Not sure, but the phrasing around this article and the entire second half of it definitely sounds like similar articles I've seen during these kinds of suits.
You swim with sharks...
> I have mixed feelings of how pathetic this is, and then extreme fear because once things hit this level, you never know what’s going to happen
Interesting kind of payback. What does he think happens to the people whom the exploits he develops target?
Sounds like he naively believes only governments use these, and only against legitimate criminals.
Live by the sword, die by the sword.
I know people involved at Trenchant and have trouble believing that anybody who worked there was shocked by this threat. Maybe things have changed post-L3Harris but "it" (it's more than one company) was an incredibly paranoid IT shop prior to the acquisition.
If an engineer at Ford dies in a car crash does he really deserve it?
We live in a world full of threat-actors.
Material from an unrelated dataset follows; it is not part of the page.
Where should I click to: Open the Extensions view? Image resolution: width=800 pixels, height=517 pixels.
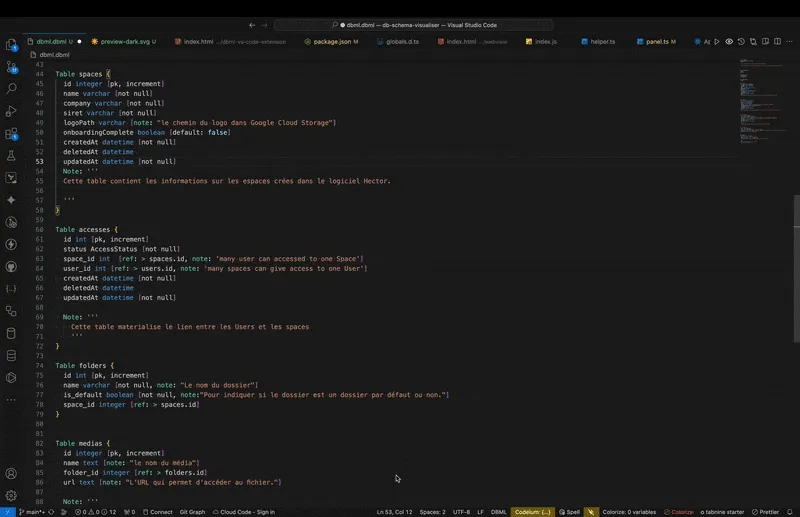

We need exploits just like we need firearms and tanks and fighters and jets.
To mock the guy is just naive.
An engineer at Ford isn’t developing cars that actively harms passengers.
If you develop weapons, physical or digital, don’t be surprised if you end up on the receiving end.
> An engineer at Ford isn’t developing cars that actively harms passengers.
Maybe not at Ford?
https://www.popsci.com/technology/tesla-lock-issue/
Firefighters recently resorted to breaking a Tesla’s window to free a 20-month-old child locked inside after one of the vehicle’s batteries died. The emergency rescue is the second of such incidents reported on this week by Arizona CBS news affiliate KPHO and reiterates the potential dangers of the EV company’s ongoing, under-addressed battery issues in extreme heat.
In July 2023, a 73-year-old man was reportedly forced to kick out a window in his Model Y after becoming trapped. A similar emergency occurred for a mother and her daughter in Illinois a few weeks later after renting a Tesla, while a California driver last month claimed she found herself stuck in her EV while waiting on an over-the-air software update that shut down her car. In the 40 minutes it took to complete the update, outside temperatures rose to 115-degrees Fahrenheit.
And yeah, if you know how, and can go through multiple steps: The only other workaround to battery issues appears to be a step-by-step solution in the owner’s manual that only opens a dead Tesla’s front hood by ostensibly hotwiring the car using external jumper cables. If this is the case, then people who find themselves locked out of their EV may need to continue relying on EMS—and their axes—until Tesla decides to address the glaring safety hazard.
In the cases of the adults stuck inside the cars, aren't there mechanical unlocking handles inside Teslas?
Well, they’re certainly developing cars that kill and maim pedestrians, disperse clouds of microplastics, and contribute excess CO2 to our atmosphere…
Right. I was talking about passenger safety. But sure, if you purposefully designed a vehicle that has poor pedestrian visibility and end up getting hit by that same vehicle due to that poor visibility, you shouldn't be surprised.
I agree that car analogies should be taken seriously.
Sure, cars are useful. But aiming to sell as many cars as possible is no more ethical than selling as many yachts as you can, especially if it involves making the living conditions worse for anyone who doesn't own a yacht, for example by bribing politicians, or destroying non-yacht-capable waterways.
Not the best analogy, more like a man who develops car mounted harpoons being hit by a car mounted harpoon.
This is why I don't want to work in cybersecurity
This is too dangerous, it's the wild west
I would like to see the screenshot or the photo of display with that kind of alert.
Here's what it looks like: https://c.ndtvimg.com/2024-04/30p8264g_apple-notification_62...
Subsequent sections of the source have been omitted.